17 October 2016

The best DistinctCount practice in SSAS

The DistinctCount aggregation is a semi-addictive aggregation. What does it mean?

First of all, you cannot simply replace with a new value just by knowing the previous one. For example, your aggregation is SUM, your current value is 11 and you want to add a new row, containing value 2, what means that the re-aggregated value will be 13. You do not need to know the full set of values from the already processed rows. The same way SSAS handles Count, MAX, MIN; meanwhile the DistinctCount is different.

The DistinctCount usually is used for the non-numeric strings, like user, client, day or whatever you want to count. It means that in order to add a new value you have to check whether the set is not containing the value already. But, it is not as easy as it seems at the first glance. Sometimes we can avoid using the DistinctCount aggregation: simply replace it with Count aggregation. Let’s say we want to count the number of invoices. So, we just create a fact table with the headers of invoices. But what about filtering by products if there is no product information in the header table?

In my opinion, there are two best practices for the DistinctCount measures.
 

DistinctCount with MDX


Preparation. You have to have an attribution you‘ll go through the count and any addictive measure with the required relationships. Tip: if you already have an attribution, add an extra one with the same key, filed and set AttributeHierarchyVisible to false, in order to use it for the MDX calculations only (I’ll explain the reasoning behind it in another blog post).

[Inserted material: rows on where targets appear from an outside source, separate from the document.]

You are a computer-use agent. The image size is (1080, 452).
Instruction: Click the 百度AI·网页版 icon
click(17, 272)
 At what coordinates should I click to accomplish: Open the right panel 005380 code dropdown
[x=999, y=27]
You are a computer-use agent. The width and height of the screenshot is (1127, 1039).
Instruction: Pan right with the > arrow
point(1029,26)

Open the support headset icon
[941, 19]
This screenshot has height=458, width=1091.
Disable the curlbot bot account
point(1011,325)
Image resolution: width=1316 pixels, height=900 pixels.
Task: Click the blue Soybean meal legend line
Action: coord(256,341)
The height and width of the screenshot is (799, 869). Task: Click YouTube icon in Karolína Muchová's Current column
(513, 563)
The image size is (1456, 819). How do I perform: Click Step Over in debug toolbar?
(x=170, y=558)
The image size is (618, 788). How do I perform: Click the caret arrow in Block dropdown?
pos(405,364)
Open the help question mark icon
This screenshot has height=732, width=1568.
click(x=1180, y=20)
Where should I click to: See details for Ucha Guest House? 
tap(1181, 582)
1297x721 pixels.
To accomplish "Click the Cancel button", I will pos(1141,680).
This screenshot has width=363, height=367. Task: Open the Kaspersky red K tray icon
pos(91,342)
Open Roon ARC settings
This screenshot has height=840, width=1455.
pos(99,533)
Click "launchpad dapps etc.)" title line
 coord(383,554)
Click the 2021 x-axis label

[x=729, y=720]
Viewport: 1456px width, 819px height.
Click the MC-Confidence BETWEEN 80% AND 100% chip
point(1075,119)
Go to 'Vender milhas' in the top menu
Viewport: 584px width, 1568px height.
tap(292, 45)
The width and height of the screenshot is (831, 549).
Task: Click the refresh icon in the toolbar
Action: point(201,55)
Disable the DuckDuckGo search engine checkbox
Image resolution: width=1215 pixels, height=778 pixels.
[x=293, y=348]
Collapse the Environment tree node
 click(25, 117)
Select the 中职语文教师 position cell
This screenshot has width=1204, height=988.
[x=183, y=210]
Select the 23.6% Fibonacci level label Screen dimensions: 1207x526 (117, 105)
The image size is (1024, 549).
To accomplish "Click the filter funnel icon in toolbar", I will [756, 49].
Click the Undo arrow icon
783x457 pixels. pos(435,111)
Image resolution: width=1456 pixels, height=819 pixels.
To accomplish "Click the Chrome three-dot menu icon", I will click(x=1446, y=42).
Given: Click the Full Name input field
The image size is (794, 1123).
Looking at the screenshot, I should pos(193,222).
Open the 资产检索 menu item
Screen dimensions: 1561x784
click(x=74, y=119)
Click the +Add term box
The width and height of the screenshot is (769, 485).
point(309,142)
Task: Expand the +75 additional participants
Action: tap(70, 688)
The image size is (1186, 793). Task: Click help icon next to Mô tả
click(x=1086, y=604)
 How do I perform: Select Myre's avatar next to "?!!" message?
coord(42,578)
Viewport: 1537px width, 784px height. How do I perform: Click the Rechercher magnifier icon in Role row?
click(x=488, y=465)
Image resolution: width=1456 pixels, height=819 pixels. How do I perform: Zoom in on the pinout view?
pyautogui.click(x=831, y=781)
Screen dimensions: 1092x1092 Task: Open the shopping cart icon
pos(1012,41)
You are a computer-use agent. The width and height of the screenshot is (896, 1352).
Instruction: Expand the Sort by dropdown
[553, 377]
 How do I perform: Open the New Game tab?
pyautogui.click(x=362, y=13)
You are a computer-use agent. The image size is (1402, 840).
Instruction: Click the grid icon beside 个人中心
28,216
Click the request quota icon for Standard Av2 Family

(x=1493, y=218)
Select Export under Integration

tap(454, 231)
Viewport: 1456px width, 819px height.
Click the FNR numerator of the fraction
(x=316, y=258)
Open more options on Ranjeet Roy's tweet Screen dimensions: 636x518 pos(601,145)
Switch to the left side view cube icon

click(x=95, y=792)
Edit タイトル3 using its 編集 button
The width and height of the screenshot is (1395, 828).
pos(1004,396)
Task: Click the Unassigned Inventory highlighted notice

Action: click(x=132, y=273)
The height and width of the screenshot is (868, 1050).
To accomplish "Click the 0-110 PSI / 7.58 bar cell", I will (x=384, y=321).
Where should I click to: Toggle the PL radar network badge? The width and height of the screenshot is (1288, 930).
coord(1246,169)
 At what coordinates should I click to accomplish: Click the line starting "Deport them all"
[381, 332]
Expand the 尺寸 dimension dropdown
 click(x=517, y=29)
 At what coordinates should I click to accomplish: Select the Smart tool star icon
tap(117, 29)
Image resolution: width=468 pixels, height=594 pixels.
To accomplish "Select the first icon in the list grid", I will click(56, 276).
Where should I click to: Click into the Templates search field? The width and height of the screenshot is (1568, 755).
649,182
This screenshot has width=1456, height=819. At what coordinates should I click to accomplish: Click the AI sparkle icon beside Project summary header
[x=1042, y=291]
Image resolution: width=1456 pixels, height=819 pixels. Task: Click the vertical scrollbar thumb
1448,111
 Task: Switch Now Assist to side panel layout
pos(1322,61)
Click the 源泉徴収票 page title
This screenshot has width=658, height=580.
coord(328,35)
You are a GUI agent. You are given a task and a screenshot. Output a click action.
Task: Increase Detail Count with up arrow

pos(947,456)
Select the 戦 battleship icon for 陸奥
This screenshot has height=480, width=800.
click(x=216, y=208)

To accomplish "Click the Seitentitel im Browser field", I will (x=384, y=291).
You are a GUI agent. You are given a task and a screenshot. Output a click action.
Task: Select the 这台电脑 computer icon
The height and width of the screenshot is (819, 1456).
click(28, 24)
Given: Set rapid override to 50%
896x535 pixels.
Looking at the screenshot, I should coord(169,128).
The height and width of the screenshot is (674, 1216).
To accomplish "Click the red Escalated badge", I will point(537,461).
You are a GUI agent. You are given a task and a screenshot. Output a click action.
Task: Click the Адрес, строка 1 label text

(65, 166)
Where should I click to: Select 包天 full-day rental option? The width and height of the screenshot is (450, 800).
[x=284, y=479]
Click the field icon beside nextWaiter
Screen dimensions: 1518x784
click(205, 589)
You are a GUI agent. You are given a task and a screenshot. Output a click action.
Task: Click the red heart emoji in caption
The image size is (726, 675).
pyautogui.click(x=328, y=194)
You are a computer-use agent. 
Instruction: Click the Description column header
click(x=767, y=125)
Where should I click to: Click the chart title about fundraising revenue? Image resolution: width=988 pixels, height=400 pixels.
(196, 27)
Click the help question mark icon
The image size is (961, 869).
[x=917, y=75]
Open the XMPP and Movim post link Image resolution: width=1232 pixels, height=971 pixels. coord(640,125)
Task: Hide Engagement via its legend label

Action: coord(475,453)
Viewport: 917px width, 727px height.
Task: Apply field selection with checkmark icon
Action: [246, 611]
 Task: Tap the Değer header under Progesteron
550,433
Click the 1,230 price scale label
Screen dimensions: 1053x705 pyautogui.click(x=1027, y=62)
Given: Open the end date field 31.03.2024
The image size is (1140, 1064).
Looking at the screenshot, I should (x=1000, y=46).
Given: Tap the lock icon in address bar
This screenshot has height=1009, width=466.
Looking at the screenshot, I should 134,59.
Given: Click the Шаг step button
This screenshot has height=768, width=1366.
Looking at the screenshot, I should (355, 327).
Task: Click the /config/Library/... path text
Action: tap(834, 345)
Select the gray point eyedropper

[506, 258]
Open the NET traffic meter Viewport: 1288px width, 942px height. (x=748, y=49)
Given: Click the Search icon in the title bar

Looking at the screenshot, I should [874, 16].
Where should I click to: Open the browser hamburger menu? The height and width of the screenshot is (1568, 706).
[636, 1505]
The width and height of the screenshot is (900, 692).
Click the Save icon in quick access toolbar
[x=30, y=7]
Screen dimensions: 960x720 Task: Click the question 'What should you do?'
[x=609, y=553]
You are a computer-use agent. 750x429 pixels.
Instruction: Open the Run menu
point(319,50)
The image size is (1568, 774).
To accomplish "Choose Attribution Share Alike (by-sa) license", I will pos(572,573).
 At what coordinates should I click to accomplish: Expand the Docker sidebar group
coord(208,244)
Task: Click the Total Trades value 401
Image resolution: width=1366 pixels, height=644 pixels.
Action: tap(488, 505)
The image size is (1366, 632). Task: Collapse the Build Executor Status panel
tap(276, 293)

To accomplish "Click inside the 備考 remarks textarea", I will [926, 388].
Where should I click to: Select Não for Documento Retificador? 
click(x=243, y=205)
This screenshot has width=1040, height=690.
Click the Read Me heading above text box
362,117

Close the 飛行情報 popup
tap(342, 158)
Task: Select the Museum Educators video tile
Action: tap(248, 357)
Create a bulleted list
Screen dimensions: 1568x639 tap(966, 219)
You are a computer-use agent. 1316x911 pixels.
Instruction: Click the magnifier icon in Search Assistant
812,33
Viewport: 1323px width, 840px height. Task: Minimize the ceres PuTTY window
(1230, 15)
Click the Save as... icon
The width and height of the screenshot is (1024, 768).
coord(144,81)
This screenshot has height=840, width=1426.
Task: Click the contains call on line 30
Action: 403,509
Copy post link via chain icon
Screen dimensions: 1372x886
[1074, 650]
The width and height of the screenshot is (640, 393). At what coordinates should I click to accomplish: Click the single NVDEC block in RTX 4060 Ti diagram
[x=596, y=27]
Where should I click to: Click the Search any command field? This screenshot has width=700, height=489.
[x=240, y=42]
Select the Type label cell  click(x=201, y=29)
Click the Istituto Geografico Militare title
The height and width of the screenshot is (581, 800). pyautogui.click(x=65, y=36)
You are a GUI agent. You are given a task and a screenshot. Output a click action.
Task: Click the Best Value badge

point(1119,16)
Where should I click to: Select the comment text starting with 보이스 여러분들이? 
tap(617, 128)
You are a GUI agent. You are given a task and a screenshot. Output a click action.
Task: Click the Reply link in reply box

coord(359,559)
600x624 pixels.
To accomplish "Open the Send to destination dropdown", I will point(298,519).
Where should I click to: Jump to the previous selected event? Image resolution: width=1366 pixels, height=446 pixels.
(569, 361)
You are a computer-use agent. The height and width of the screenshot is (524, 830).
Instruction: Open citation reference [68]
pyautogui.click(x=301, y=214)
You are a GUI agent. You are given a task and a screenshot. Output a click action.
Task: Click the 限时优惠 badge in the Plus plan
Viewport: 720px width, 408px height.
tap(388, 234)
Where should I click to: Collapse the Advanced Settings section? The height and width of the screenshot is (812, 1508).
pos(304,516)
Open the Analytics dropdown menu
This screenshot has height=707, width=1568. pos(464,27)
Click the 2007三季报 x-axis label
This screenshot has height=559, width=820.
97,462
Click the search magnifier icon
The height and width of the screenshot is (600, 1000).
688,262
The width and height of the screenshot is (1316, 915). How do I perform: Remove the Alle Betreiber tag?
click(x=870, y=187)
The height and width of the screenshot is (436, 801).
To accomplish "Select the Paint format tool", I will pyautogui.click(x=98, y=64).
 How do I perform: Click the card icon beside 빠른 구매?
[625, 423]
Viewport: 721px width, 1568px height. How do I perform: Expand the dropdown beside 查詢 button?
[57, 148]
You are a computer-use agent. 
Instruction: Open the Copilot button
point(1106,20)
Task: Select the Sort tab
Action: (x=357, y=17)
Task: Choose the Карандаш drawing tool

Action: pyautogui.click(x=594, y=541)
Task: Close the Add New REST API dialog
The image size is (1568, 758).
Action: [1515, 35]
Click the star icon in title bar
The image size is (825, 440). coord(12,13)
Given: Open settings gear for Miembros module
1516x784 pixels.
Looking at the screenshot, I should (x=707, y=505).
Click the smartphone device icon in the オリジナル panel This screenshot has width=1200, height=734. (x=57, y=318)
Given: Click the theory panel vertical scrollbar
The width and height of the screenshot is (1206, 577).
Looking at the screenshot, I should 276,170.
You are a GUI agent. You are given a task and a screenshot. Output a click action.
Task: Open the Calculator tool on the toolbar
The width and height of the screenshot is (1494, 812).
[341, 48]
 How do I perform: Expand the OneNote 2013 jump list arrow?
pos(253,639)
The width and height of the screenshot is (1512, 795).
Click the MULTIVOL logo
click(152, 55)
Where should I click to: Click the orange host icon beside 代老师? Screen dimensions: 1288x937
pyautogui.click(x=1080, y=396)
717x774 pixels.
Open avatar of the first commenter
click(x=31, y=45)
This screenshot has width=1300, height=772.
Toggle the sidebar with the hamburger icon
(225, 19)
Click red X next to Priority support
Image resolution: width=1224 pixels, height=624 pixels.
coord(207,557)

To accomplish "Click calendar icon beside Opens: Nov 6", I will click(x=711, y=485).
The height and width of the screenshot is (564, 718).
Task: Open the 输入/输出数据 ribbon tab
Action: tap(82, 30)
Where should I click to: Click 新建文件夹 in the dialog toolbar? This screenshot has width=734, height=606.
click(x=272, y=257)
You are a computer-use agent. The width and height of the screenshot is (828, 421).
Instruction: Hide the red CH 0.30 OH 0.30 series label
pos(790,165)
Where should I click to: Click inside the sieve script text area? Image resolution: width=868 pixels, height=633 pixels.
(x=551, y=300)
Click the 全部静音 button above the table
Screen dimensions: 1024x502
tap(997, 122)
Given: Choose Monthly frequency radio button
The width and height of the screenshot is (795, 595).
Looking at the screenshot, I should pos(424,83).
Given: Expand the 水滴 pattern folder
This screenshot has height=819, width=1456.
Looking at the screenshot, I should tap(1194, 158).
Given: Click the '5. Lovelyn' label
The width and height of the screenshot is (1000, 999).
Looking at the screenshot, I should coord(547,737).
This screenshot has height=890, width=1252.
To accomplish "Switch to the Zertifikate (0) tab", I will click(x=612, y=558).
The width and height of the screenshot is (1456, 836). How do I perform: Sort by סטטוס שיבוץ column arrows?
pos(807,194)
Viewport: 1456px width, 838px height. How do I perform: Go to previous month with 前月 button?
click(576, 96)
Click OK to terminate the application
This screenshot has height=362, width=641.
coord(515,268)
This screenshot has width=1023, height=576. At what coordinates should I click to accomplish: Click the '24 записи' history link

Usage. The first idea is that usually you come up with something like the following code:

Count(
    NonEmpty(
        [Client].[Client].[Client].Members,
        [Measures].[Invoice Count]
    )
)


That works and that’s fine. However, I recommend using SUM+IIF combination for an improved performance. Furthermore, I have already mentioned that in my previous post.

Sum(
    [Client].[Client].[Client].Members,
    IIF(
        [Measures].[Invoice Count] > 0,
        1,
        NULL
    )
)


As you see, you may dynamically add any conditions you want without any changes in the cube.
Disadvantages. The only disadvantage, I see, is performance. It becomes slow in some rough cases due to using the Set within Sum function which you have to avoid for smooth performance.
 

DistinctCount as the physical measure


If performance matters to you, then you have to create the measure physically, for sure.
Beware: if you are using a fact table containing the NULL values on the DistinctCount column, you have to filter them out. DistinctCount is forced to be created in the separate measure group anyway. I don’t know the reasoning, but DistinctCount doesn’t support the Preserve option in the NullProcessing property. There are two ways: create a new table/view without the NULL values or set it in the partition section.

 

Conclusions


Personally, I prefer the MDX way, it’s more flexible and easier to use. When costumers complain about performance, I’m adding a new measure group, but it slows your processing time down. However, there is some information that SSD usage can speed it up on the hardware level — I haven’t tested it yet and I don’t usually use the non-addictive aggregations though.